神事 そうですね、投手はシーズン終盤になって疲労がたまってくると、リリースポイントが本来の位置より下がってきます。1試合の中でみても30球を超えると急にリリースポイントが低くなる投手もいます。それぞれ違いもありますが、やはり疲れると肘の位置が下がってきます。そうなると、投げるときに引っかくような動作になって肘への負担が大きくなっていきます。肘の関節は本来ならいかない方向にストレスがかかります。その結果、肘の内部の損傷、肩や上腕二頭筋の長頭腱(けん)まで影響が出るのがわかっています。ですからリリースの位置が本来より下がっていたら注意です。

丹羽 ボールの軌道が変わると、何か問題が発生している可能性があります。股関節や足首の状態がおかしいと、リリースポイントが変わってくることがあります。

神事 そこから投手交代のタイミングとみることもできます。あとエクステンション(ボールの球持ちのよさ)をみる指標では、股関節が硬くなると短くなるデータもあります。そのあたりの選手のコンディションをコーチがみてあげている球団もあります。

セミナーで対談する神事さん(左奥)と丹羽さん

丹羽 エクステンションはピッチャープレートが軸なんですね。プレートを起点として、ここから腕を前に出せば出すほど投手の球持ちがいいとなります。球持ちがいいほど相手打者にとってはボールが到達する距離が短くなり、その分早くボールがやってくると感じます。ただその場合、ボールを離すときの「角度」を犠牲にすることになります。
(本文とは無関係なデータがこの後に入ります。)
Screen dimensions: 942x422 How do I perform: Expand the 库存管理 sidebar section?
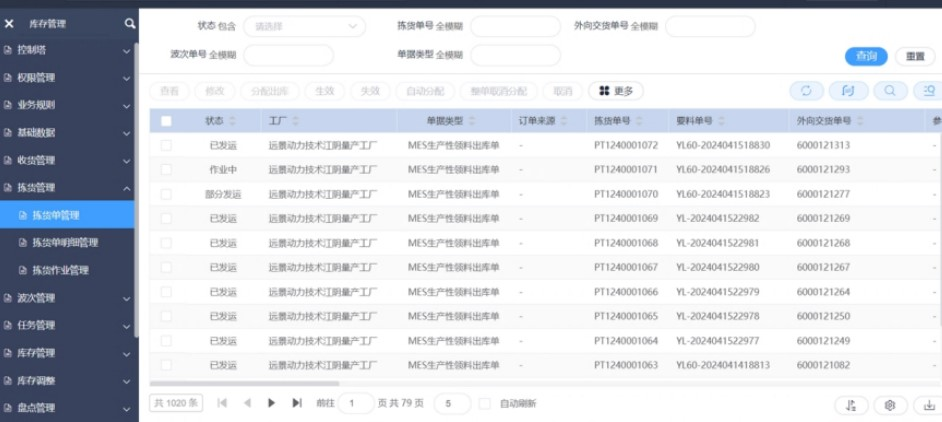pyautogui.click(x=68, y=353)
神事 球持ちをよくしようとするほど、ボールをリリースする位置は打者に近づいて低くなります。角度をつけたい投手にはマイナス材料に働きます。

丹羽 何年か前に田中将大(ヤンキース)が本塁打を打たれたときのエピソードです。長打を打たれないよう低め、低めに投げたいと意識が働いて、リリースポイントが低くなっていました。そのとき、投手コーチから言われたのが「アングルがなくなっている」ということ。要するに打者から見たときの角度が小さくなり、フラットになってしまっていたそうです。高い位置からきたボールは真正面からきたボールより打つのが難しくなります。大谷はあれだけの身長(193センチ)があるので、打者に対して自然と角度をつけられます。

(3回目は6月1日付に掲載します)

 神事努(じんじ・つとむ) 1979年生まれ。国学院大学人間開発学部健康体育学科准教授。株式会社ネクストベース・エグゼクティブフェロー。元国立スポーツ科学センター研究員。博士(体育学)。投球されたボールの回転軸の方向や回転速度が空気力に与える影響について明らかにした論文で、日本バイオメカニクス学会優秀論文賞を受賞。スポーツサイエンスに基づいた支援を、チームや選手を対象に行う。女子ソフトボール日本代表のサポートを担当し、北京五輪での金メダルに貢献。2016年まで東北楽天ゴールデンイーグルスの戦略室R&Dグループに所属し、チームの強化を推進。現在は最新の「Pitch Design」のアドバイスを受けに多くのプロ野球投手が訪れる。
 丹羽政善(にわ・まさよし) スポーツライター。1967年、愛知県生まれ。立教大学経済学部卒業。大学時代から日之出出版でファッション誌の編集に携わる傍ら、米プロスポーツに興味を持ち、95年秋に留学。99年5月にインディアナ州立大学スポーツマネジメント学部を卒業。以来、シアトルに居を構え、大リーグや米プロバスケットボール、スノーボードなどを中心に取材。NHK BS-1で放送されている「ワールドスポーツMLB」にも出演している。著書に「夢叶(かな)うまで挑戦―四国の名将・上甲正典が遺(のこ)したもの」(ベースボールマガジン社)、「メジャーリーグビジネスの裏側」(キネマ旬報社)、「メジャーの投球術」(祥伝社)などがある。